> Text provided:

■ ■ ■

Naveen Trivedi, Institutional Research Analyst, HDFC Securities and Varun Lohchab, Institutional Research Analyst, HDFC Securities.
Global QSR giants entered India and China in the 90s with high hope of massive store network potential, thanks to two large populous hubs. However, the growth trajectory was quite slow in India vs. that in China, which can be attributed to the variance in the economic growth of these two countries. India is still quite an under-penetrated market with ~3 stores per million population vs. China's 13 stores per million (six stores in 2013). India can sustain ~10% store growth for global QSR giants by 2030 (China clocked 10% CAGR in 2013-2022). Domino's and Yum are close to 1,700 stores in India while McD has ~500 stores. The QSR industry saw a yearly addition of 125 stores in 2005-2010, which increased to 300 stores in 2010-2020 and ~475 stores in 2020-2023E. We believe the yearly expansion can sustain 550 stores up to 2030E. It will lead to store metrics of 6 stores per mn by 2030 (link). Thus, most QSR players will be able to grow their store units by +10% over the next few years. The underlying SSSG for most franchises is close to a mid-high single digit, offering overall revenue CAGR in the mid-teens.
QSR, among the other consumer categories, has seen normalisation relatively late post-COVID (particularly dine-in); mobility and pent-up have boosted the growth metric (ADS, SSSG) over the last 15-18 months. It resulted in a sharp improvement in operating metrics (operating margin improved 200-500bps in 9MFY23 vs. 9MFY20). With the normalisation in demand, the impact of weak consumer sentiment and RM inflation, we believe the operating margin will see an impact in FY24 (may also not repeat in FY25 also with rising competition). Thus, despite the recent correction of stocks, we do not believe this is the perfect fishing time. We suggest waiting before we see the full impact of weak demand. On a relative basis, we like Jubilant (investing to further improve its competitiveness) and Westlife (pure play India QSR story). We'd like to avoid Devyani and Sapphire due to potential slippages for the Pizza Hut story (particularly in weak demand). We initiate coverage on Westlife with ADD and on Devyani and Sapphire with a REDUCE rating for each. We upgrade our rating on Jubilant from REDUCE to ADD.

■ ■ ■

According to the text on India's QSR market, how many stores per million population does China have? The entries that follow have no connection to the text above.

> Information supplied:
■ ■ ■

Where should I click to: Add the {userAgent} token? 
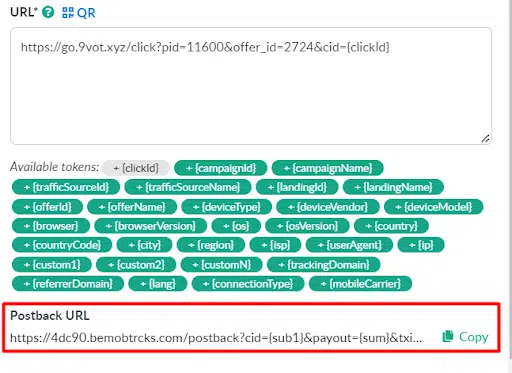(349, 245)
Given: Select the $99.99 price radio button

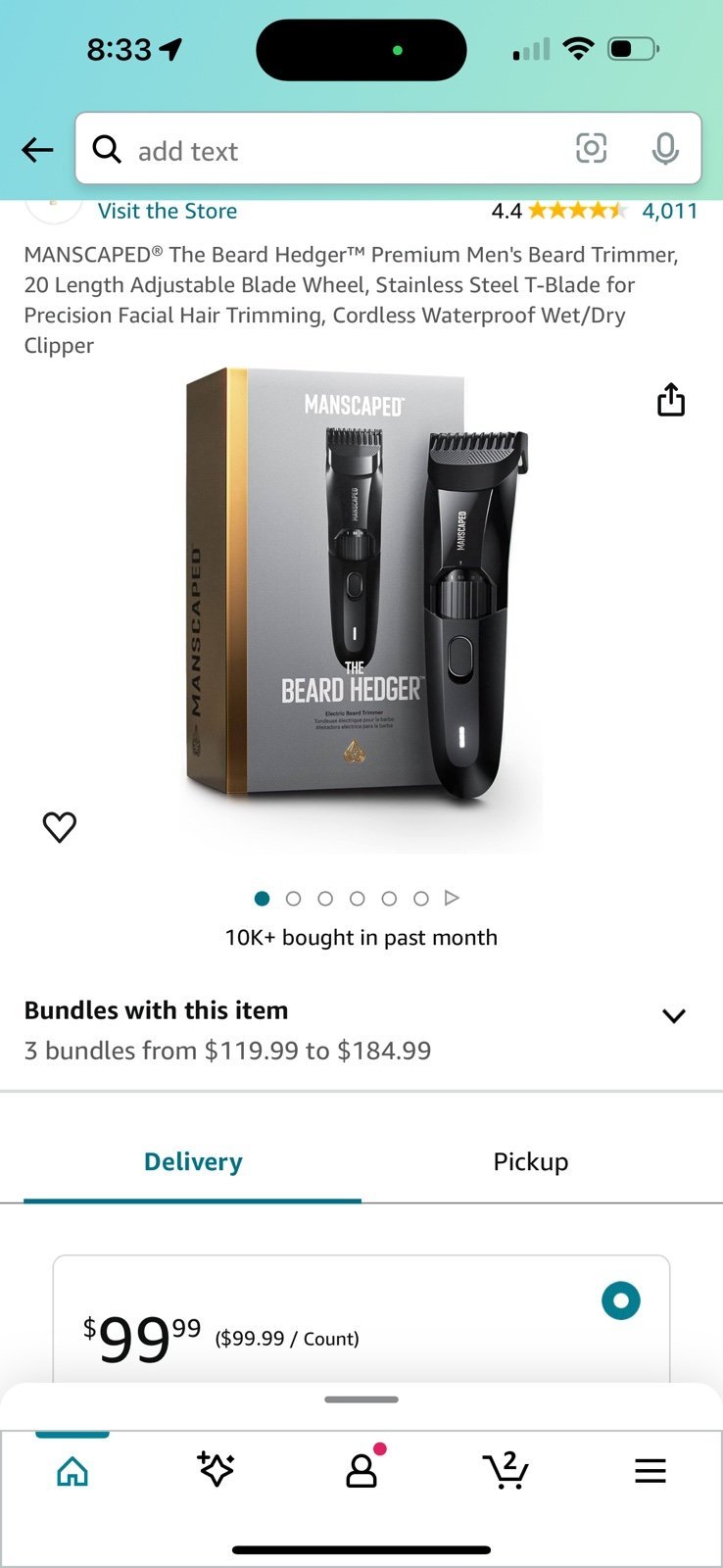Looking at the screenshot, I should point(621,1300).
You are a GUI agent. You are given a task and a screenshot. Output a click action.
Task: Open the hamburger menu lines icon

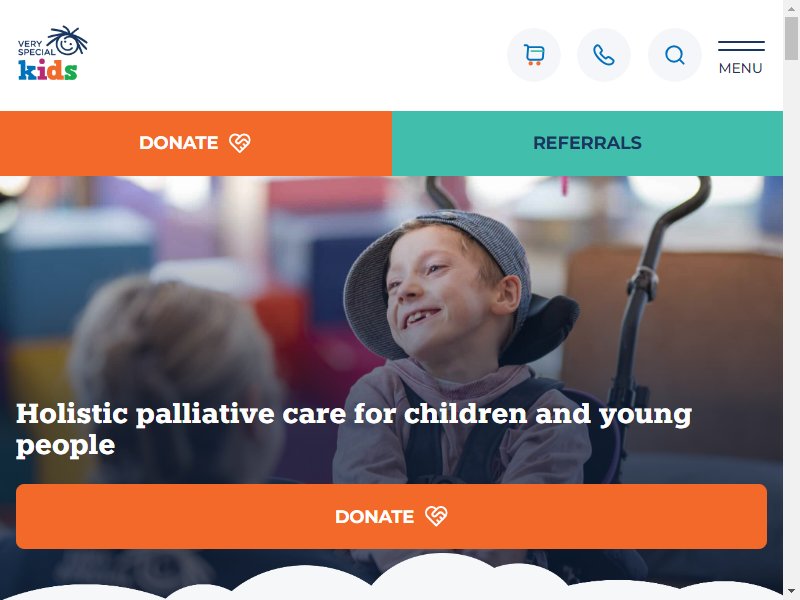[x=741, y=46]
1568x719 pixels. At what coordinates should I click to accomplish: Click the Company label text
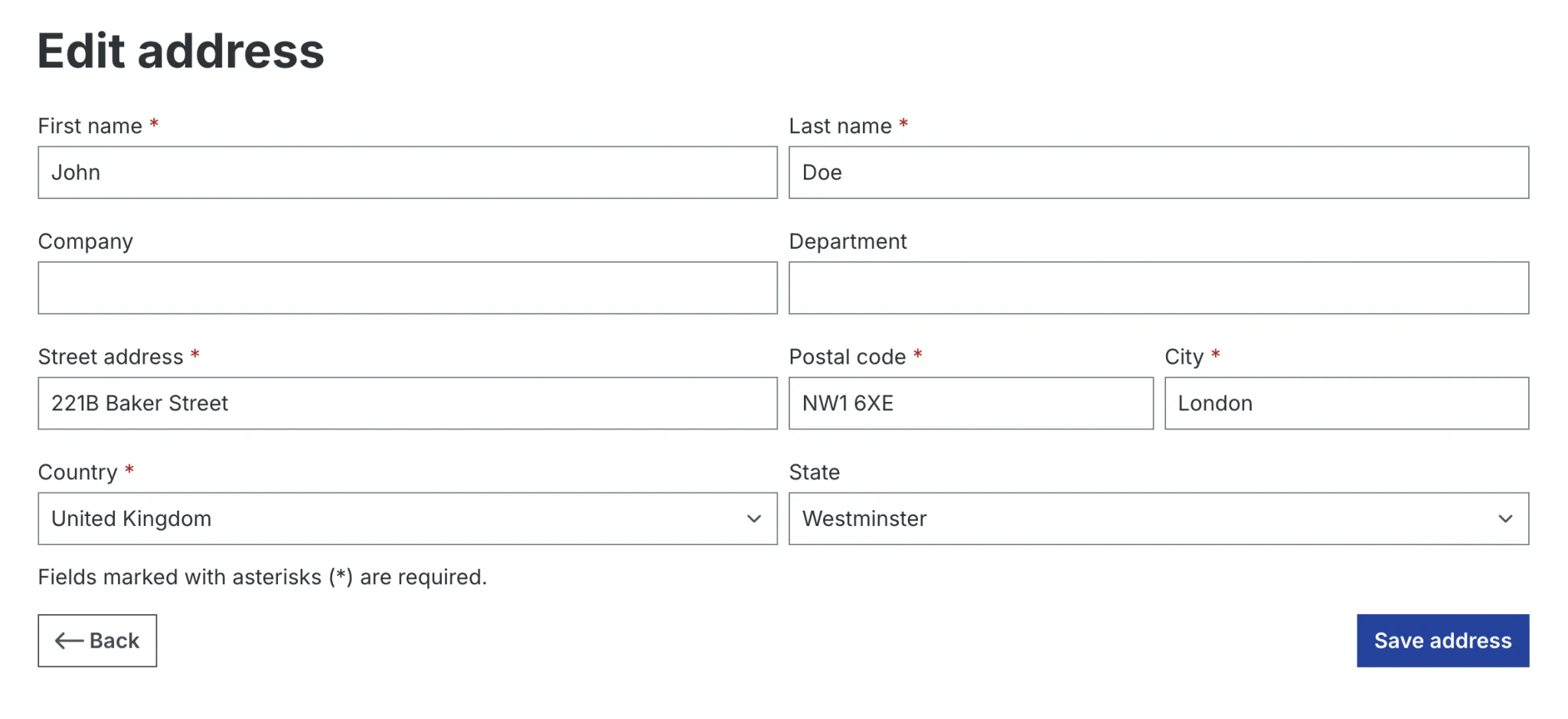pyautogui.click(x=86, y=242)
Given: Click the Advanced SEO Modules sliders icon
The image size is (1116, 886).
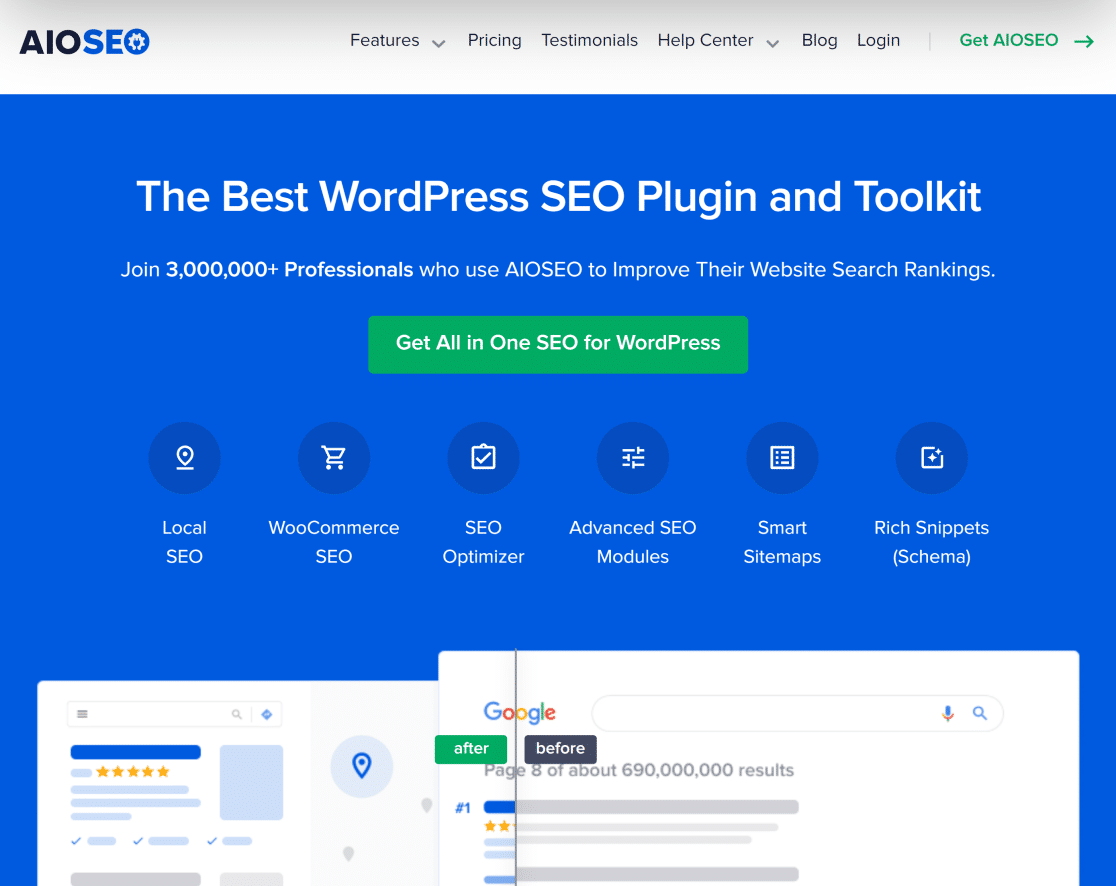Looking at the screenshot, I should point(632,457).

■ ■ ■

> Result for this task: China has 13 stores per million population.